How different? Let’s take a look at the extreme case. Sam at Financial Samurai came up with the top 1% net worth breakdown by age.
Sam has also provided numbers for media net worth of families by age in America, which I believe are more realistic (as most of us aren’t the 1% in society).
So by age 35, someone that is aiming for financial independence should have between $100,000 and $1,000,000 in net worth. For sake of simplicity, let’s ignore the USD and CAD exchange rate.
Your level of income definitely comes into play when we talk about net worth. However, having a high income does not automatically mean a high net worth. If you spend most of your income, you will never manage to build up significant amount of net worth. This is why it is so important to have a relatively high savings rate. The bigger the delta between your income and your expenses is, the faster you can achieve financial independence.
The key, regardless of your income, is to build your asset empire. Purchasing appreciating assets and not depreciating assets. For most of the early retirees mentioned at beginning of this post, they hold a large portion of appreciating assets like real estate and stocks. Although most of these early retirees are withdrawing from their portfolio, their net worth have actually been increasing during the long bull market run.

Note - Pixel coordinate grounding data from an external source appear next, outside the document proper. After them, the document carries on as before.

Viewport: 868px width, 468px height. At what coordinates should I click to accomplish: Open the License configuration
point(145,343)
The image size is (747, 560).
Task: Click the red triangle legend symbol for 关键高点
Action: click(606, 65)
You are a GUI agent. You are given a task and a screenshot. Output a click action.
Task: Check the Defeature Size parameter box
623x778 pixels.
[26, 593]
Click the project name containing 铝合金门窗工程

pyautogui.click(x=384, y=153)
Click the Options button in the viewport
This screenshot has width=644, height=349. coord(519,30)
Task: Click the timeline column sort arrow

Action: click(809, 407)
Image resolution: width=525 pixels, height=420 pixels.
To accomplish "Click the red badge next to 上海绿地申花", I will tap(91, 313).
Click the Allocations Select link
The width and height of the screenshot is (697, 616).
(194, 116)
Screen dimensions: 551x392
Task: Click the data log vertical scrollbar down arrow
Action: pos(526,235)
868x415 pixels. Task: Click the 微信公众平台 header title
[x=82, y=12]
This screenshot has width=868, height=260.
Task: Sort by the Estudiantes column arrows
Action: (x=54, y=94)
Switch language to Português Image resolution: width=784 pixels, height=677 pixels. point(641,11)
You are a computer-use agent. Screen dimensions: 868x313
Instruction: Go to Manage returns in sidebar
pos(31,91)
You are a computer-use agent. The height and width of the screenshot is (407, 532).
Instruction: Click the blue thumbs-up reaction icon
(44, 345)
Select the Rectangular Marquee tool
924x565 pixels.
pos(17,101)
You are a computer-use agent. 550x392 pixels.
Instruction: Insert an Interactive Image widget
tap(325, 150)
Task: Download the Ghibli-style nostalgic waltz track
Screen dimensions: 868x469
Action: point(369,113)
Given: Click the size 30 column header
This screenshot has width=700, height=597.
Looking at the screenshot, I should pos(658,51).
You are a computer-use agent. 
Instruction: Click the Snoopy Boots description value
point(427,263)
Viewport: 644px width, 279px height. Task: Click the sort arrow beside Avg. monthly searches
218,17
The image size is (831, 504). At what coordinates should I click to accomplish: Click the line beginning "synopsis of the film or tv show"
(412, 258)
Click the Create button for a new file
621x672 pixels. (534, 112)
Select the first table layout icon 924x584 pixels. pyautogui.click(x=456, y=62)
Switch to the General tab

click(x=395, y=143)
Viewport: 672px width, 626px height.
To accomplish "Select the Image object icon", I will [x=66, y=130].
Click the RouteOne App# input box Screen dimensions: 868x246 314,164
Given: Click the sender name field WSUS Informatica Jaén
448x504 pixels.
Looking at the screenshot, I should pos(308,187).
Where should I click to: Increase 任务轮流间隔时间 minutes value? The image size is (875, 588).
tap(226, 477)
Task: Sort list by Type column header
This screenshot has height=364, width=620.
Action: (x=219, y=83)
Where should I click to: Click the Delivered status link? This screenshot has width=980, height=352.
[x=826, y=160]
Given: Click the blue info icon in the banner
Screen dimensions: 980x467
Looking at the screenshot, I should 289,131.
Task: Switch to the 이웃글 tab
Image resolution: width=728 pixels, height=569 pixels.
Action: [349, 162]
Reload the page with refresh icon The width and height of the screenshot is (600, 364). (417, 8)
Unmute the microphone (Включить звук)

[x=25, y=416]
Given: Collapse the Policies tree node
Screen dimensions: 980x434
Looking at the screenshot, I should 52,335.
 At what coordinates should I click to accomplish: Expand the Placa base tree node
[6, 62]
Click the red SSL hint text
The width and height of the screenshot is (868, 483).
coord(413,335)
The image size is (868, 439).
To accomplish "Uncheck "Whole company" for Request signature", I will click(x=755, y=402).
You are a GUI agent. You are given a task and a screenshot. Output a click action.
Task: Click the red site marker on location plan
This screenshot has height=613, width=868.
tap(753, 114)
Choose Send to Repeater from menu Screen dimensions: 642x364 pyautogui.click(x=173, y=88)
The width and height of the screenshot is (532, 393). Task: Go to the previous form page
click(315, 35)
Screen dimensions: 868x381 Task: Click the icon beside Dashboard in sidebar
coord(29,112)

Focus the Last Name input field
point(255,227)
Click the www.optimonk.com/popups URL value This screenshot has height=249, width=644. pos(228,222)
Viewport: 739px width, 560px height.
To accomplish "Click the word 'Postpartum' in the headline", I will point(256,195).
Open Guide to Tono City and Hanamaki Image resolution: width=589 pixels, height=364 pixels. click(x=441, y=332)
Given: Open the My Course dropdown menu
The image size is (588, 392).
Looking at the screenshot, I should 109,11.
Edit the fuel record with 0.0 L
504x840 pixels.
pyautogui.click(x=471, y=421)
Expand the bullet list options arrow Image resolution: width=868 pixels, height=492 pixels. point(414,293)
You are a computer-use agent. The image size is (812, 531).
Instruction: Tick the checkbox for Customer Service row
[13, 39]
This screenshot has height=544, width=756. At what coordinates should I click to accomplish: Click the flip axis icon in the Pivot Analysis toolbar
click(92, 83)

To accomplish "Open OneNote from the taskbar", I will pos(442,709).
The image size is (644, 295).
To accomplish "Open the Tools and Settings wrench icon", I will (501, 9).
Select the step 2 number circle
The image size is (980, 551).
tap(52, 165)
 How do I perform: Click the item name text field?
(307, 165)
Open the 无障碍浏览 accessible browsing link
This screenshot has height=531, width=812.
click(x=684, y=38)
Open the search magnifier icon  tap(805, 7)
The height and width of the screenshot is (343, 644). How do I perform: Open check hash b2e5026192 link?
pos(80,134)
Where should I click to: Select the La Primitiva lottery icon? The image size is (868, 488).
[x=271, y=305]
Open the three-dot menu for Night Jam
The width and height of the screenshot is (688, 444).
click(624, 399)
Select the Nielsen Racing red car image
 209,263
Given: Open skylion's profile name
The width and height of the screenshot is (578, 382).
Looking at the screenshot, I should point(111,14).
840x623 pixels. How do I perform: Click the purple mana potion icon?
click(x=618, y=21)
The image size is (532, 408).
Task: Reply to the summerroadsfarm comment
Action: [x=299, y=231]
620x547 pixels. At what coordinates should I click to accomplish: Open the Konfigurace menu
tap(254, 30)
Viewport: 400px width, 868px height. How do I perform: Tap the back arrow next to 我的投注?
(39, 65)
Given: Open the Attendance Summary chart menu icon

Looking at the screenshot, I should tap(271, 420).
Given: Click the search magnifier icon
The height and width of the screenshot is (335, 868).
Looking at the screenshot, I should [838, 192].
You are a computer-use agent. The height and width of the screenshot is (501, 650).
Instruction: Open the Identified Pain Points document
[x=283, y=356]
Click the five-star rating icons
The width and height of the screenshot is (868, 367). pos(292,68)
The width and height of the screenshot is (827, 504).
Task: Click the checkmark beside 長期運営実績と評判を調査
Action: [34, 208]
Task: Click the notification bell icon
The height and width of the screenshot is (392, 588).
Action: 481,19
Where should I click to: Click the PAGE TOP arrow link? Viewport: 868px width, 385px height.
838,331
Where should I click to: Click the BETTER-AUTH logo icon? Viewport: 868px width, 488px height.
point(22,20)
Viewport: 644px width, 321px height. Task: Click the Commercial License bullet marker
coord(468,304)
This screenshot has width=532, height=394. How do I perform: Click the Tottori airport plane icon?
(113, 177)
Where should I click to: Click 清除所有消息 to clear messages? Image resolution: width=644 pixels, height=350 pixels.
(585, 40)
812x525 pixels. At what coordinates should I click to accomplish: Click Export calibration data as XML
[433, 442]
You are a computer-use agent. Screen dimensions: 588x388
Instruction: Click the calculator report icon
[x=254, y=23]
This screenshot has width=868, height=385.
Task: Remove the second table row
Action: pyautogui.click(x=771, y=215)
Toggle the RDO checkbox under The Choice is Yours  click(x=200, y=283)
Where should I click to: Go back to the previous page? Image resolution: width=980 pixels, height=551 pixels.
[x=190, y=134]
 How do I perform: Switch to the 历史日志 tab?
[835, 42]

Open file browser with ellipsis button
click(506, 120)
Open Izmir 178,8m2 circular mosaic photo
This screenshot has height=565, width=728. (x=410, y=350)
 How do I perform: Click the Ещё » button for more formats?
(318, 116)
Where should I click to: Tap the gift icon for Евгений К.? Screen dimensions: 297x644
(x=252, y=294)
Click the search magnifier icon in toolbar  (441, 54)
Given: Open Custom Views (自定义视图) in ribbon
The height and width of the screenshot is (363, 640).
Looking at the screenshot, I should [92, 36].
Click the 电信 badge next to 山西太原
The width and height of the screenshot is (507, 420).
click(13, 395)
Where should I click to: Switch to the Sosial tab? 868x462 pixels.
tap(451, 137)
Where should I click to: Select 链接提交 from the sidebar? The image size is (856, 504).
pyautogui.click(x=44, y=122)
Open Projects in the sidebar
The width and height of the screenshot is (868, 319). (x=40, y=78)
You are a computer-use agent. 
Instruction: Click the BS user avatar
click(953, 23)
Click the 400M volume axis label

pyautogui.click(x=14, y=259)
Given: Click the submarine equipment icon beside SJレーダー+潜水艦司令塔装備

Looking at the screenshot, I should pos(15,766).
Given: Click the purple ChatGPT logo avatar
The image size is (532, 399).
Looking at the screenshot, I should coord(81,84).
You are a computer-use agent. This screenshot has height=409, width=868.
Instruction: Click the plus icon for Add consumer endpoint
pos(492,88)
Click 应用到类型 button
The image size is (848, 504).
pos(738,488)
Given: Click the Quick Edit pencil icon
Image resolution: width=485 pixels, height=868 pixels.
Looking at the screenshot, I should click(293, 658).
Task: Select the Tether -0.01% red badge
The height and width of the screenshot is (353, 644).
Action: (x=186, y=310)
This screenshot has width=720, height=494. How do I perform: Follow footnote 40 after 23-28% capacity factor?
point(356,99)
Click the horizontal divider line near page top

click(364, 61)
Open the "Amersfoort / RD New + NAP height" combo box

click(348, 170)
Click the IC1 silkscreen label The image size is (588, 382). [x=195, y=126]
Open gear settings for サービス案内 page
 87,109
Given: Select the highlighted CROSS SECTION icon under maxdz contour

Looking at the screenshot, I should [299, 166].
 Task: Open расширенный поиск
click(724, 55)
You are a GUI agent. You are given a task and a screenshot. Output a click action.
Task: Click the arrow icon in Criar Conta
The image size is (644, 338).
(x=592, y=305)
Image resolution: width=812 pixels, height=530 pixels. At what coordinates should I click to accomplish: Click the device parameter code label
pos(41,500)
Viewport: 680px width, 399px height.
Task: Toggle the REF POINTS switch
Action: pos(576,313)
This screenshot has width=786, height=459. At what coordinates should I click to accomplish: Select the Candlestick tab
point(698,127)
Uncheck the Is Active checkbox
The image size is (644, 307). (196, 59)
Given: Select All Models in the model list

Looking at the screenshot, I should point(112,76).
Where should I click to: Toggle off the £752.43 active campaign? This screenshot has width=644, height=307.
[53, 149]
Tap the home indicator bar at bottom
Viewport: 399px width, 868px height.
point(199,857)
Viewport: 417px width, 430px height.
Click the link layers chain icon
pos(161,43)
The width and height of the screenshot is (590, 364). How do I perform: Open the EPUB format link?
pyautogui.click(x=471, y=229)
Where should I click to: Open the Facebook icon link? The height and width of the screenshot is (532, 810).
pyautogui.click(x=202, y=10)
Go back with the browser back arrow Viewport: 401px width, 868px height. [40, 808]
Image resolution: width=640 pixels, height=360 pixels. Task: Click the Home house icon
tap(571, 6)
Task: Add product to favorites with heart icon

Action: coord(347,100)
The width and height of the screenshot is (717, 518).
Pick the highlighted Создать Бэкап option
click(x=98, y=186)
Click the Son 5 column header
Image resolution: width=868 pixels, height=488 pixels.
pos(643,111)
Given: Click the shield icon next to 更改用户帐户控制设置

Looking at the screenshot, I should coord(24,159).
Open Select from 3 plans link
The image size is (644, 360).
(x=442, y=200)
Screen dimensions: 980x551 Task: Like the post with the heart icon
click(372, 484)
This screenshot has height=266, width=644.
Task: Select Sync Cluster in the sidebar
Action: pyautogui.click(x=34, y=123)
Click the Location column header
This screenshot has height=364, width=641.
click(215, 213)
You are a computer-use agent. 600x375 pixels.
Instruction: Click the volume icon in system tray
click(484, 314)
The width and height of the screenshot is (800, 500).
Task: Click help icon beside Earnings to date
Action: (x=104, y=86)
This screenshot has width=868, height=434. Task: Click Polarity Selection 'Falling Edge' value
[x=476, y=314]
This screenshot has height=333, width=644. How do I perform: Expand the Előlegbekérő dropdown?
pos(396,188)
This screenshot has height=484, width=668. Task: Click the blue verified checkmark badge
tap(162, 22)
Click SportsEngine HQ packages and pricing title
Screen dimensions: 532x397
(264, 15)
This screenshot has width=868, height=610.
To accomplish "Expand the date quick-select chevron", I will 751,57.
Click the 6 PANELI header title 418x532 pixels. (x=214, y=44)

Simply because they are holding appreciating assets rather than depreciating assets.
So next time you are debating whether to purchase something of significant value, ask yourself, is it an appreciating asset or a depreciating asset?
If it’s a depreciating asset, 99.9% of the time you should probably just forget it and keep your money.
How to build high net worth? It’s pretty simple actually – strive for high financial efficiency and build your asset empire.
Simple in concept but certainly more challenging to do in real life.
But if you are reading this post, I believe you can achieve it.
What your mind can conceive and believe, your body can achieve.